Which action should the nurse take during the evaluation phase of the nursing process? -Have the client give input into plan of care upon admission. -Document reassessment of pain after medication administration. -Provide the client with a follow-up appointment after discharge. -Discontinue the indwelling urinary catheter per the provider's order.

Document reassessment of pain after medication administration. The evaluation phase includes documenting a reassessment of pain following an intervention such as the administration of pain medication. Providing a client with an appointment and discontinuing an indwelling urinary catheter are interventions. Having a client give input into a plan of care is part of the planning process.

The nurse works as a client advocate for an older adult client admitted with hyponatremia. Which action can the nurse take to help the client advocate for oneself? -Incorporate therapeutic use of self. -Help the client with skin care. -Coordinate client activities. -Encourage the client to ask questions.

Encourage the client to ask questions. By encouraging the client to ask questions about one's care, the nurse teaches the client about self-advocacy. Providing skin care is a maintenance intervention undertaken to allow the client to preserve function and reduce the incidence of complications but does not help to promote self-advocacy. Acting in the advocacy role, the nurse would coordinate client activities. Incorporating therapeutic use of self in the care enables the nurse to be supportive of the client.

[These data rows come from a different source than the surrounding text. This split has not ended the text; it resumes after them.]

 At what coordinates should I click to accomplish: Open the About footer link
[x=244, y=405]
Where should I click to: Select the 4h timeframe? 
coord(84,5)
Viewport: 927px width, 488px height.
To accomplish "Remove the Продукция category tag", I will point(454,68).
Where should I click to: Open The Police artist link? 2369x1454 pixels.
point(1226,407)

The Joint Commission is conducting an accreditation visit at the hospital. What is the focus of the evaluation being conducted? -Magnet status -Quality improvement -Peer review -Quality assurance

Quality assurance Accreditation by the Joint Commission evaluates quality assurance. Quality assurance is an externally driven process, demonstrating nursing excellence by meeting professional standards of care. Quality improvement is an internally driven, continuous process focusing on the processes of client care. Peer review is a process whereby individual nurses improve their professional performance through the evaluation of one staff member by another staff member on the same level of the hierarchy. Magnet status is awarded by the American Nurses Credentialing Center, recognizing health care organizations for their excellence in nursing.

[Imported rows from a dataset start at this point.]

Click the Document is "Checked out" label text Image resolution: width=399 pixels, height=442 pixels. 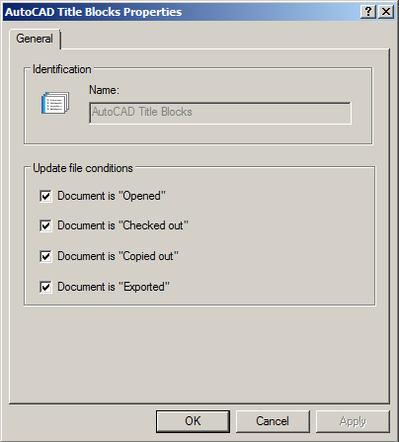point(122,225)
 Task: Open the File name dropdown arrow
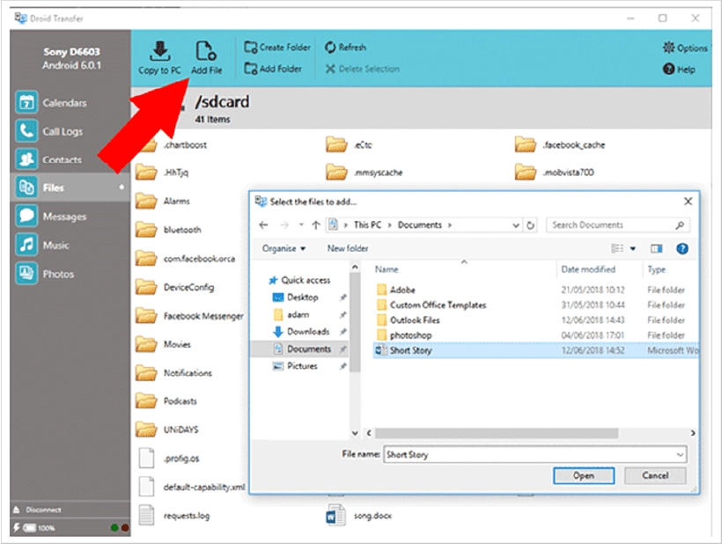(679, 454)
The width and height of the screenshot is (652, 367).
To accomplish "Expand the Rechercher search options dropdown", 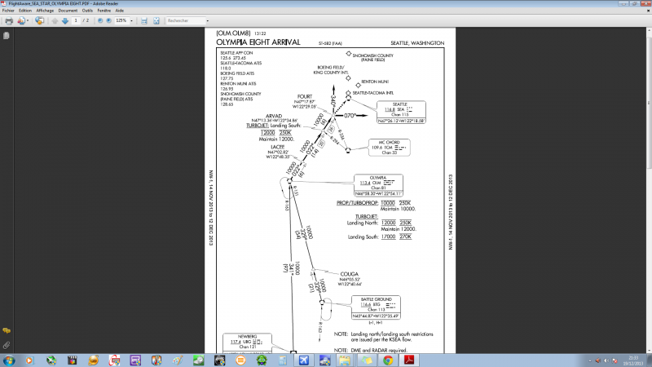I will 205,20.
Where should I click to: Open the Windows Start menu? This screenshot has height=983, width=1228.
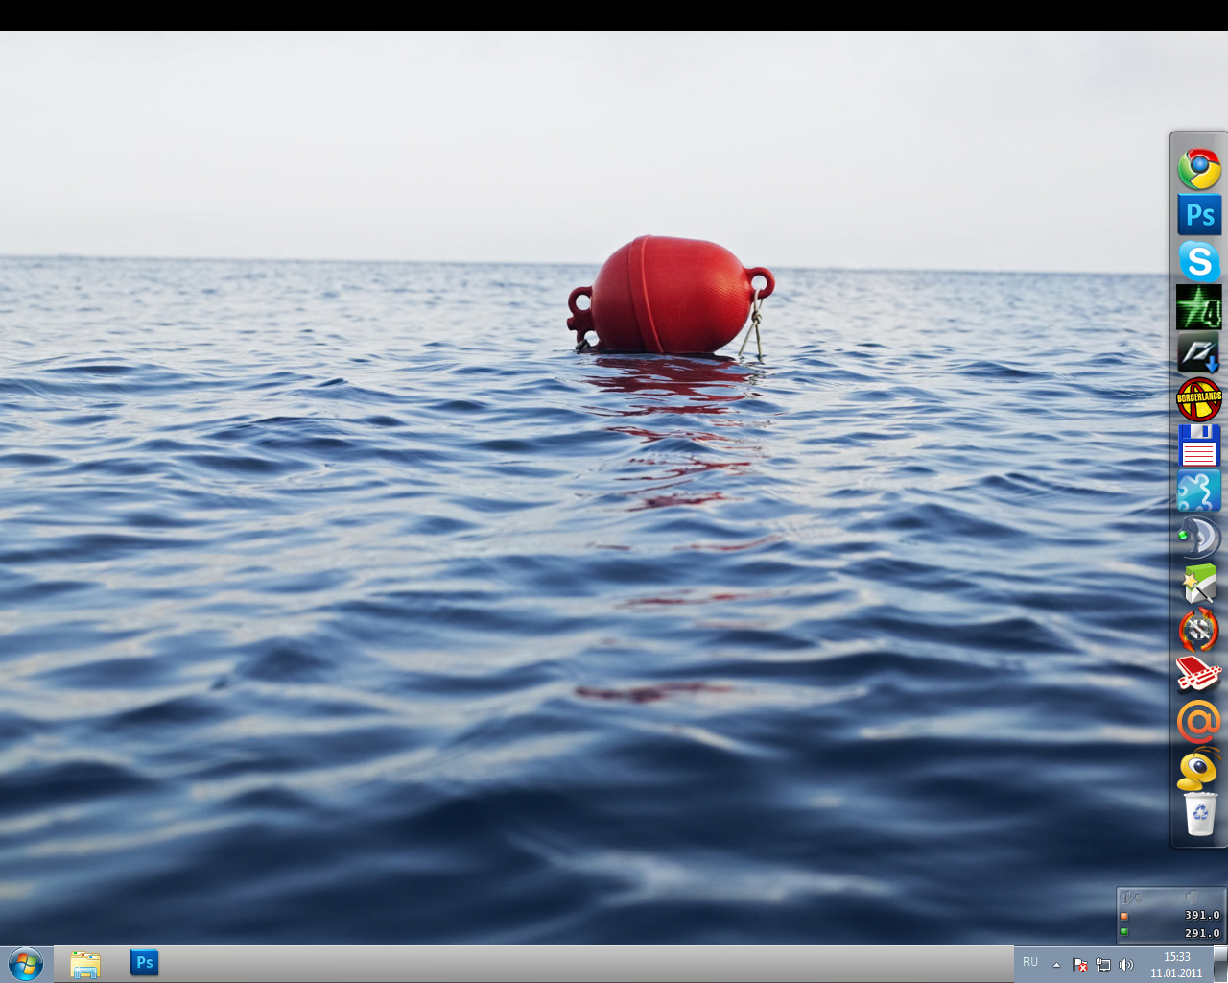coord(26,964)
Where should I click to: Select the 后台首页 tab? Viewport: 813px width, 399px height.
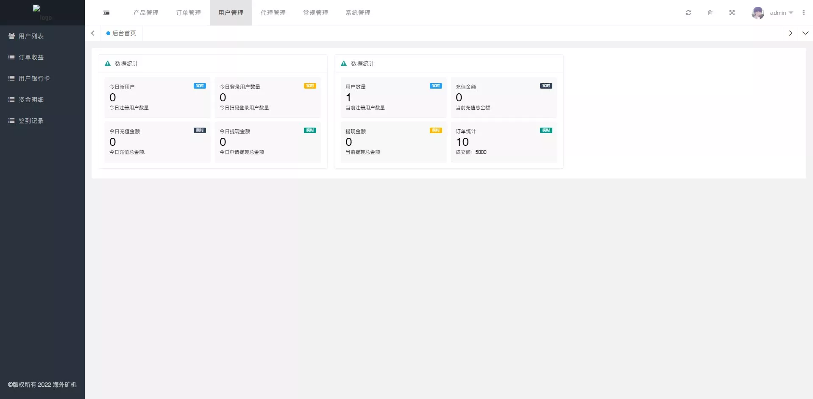[122, 33]
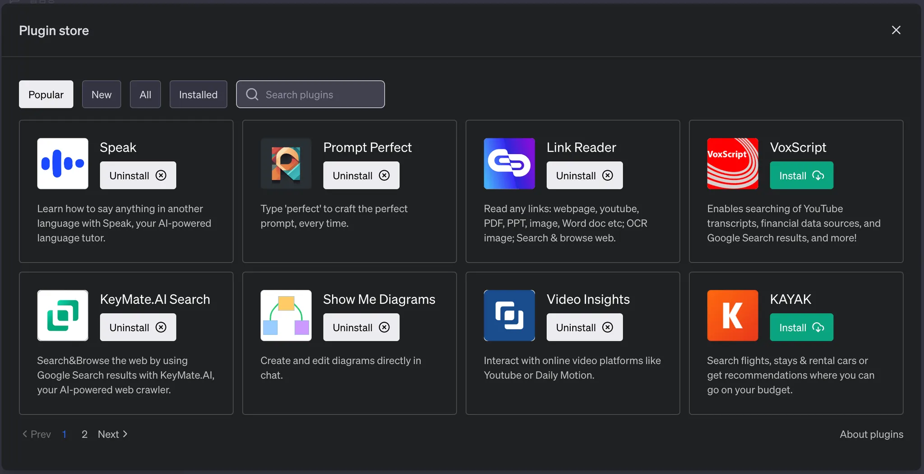Click the Prompt Perfect plugin logo

286,163
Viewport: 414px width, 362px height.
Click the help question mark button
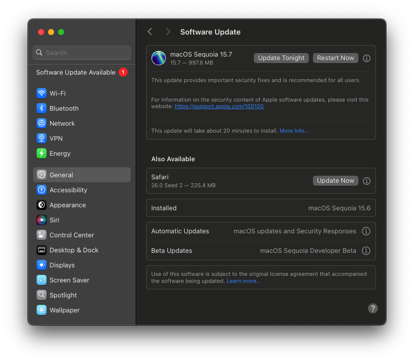tap(373, 308)
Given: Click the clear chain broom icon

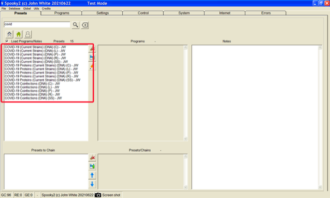Looking at the screenshot, I should click(x=92, y=157).
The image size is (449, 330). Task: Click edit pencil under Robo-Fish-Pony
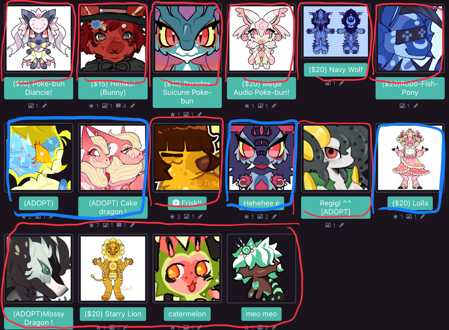click(416, 106)
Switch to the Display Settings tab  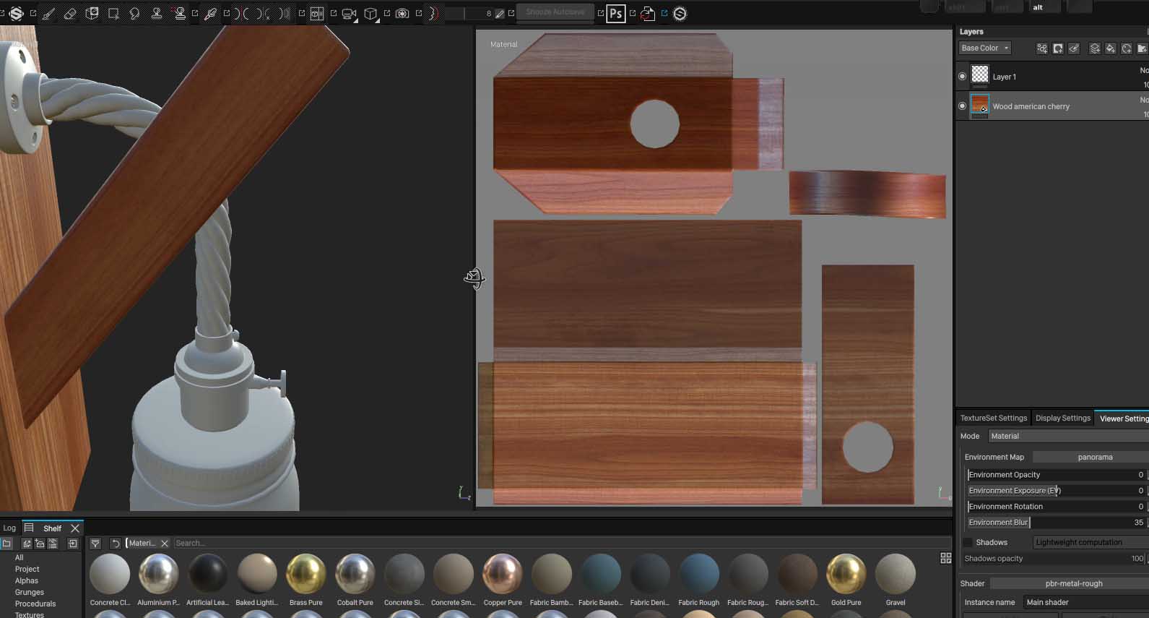(x=1062, y=418)
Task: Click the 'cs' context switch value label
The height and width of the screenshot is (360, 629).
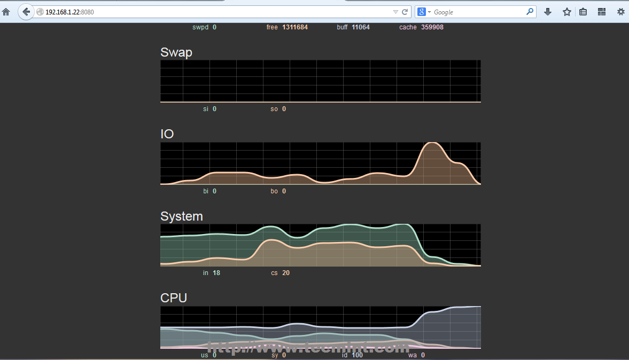Action: point(285,273)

A nurse evaluates clients prior to discharge from a hospital setting. Which action is the most important act of evaluation performed by the nurse? -The nurse evaluates the plan of care. -The nurse evaluates the types of health care services available to the client. -The nurse evaluates the client's goal/outcome achievement. -The nurse evaluates the competence of nurse practitioners.

The nurse evaluates the client's goal/outcome achievement. The priority is to evaluate the client's goal/outcome achievement. This determines if the nursing diagnosis has been resolved. If the client's goal/outcome had not been met the nurse should then begin evaluating all aspects of the plan of care. It is not the responsibility of the nurse to evaluate the competence of nurse practitioners. The nurse can evaluate services available to the client but this is not the purpose of the evaluation phase of the nursing process.

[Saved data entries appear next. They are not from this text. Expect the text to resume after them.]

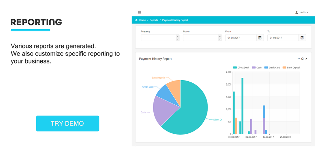Image resolution: width=315 pixels, height=157 pixels.
Task: Expand the Property dropdown
Action: click(x=177, y=38)
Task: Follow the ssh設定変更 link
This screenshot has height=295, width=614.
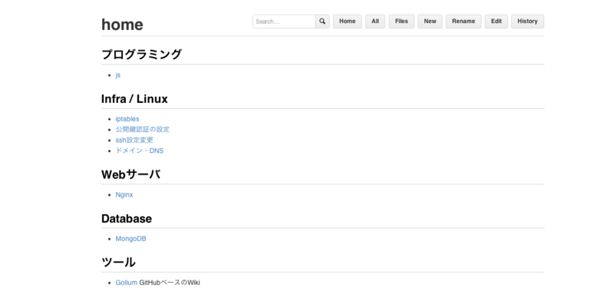Action: pos(134,140)
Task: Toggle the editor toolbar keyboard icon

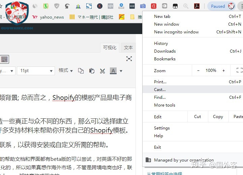Action: [x=4, y=59]
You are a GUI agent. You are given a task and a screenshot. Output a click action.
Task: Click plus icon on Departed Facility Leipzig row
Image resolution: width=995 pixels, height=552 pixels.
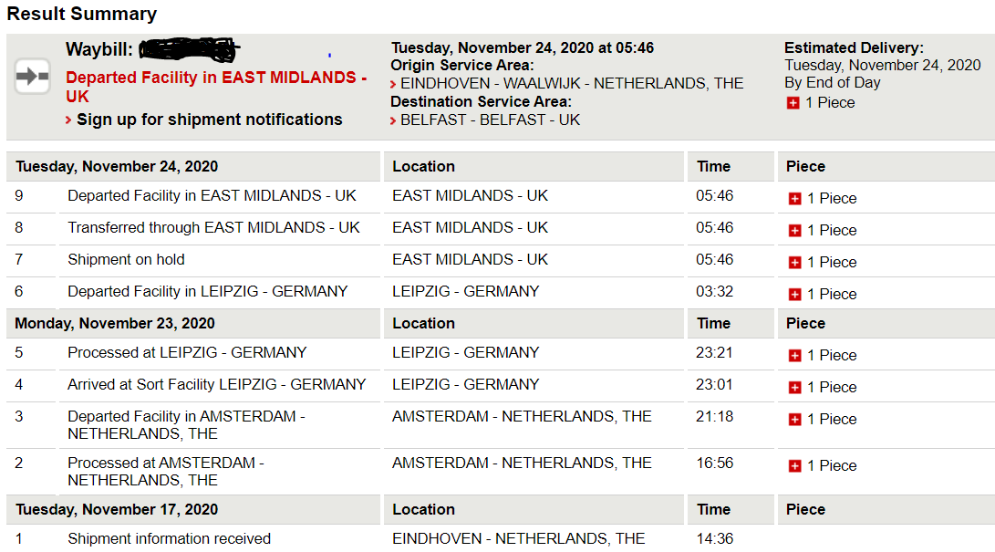(x=794, y=295)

Why are quality-assurance programs important in nursing? -They facilitate increased enrollment in educational programs. -They allow increased retention of qualified nurses. -They enable nursing to be accountable for the quality of care. -They specify how resources are used or not used.

They enable nursing to be accountable for the quality of care. Quality-assurance (QA) programs enable nursing to be accountable to society for the quality of nursing care. They are a response to the public mandate for professional accountability. QA programs do not facilitate increased enrollment in education programs, specify how resources are to be used, or increase retention of nurses.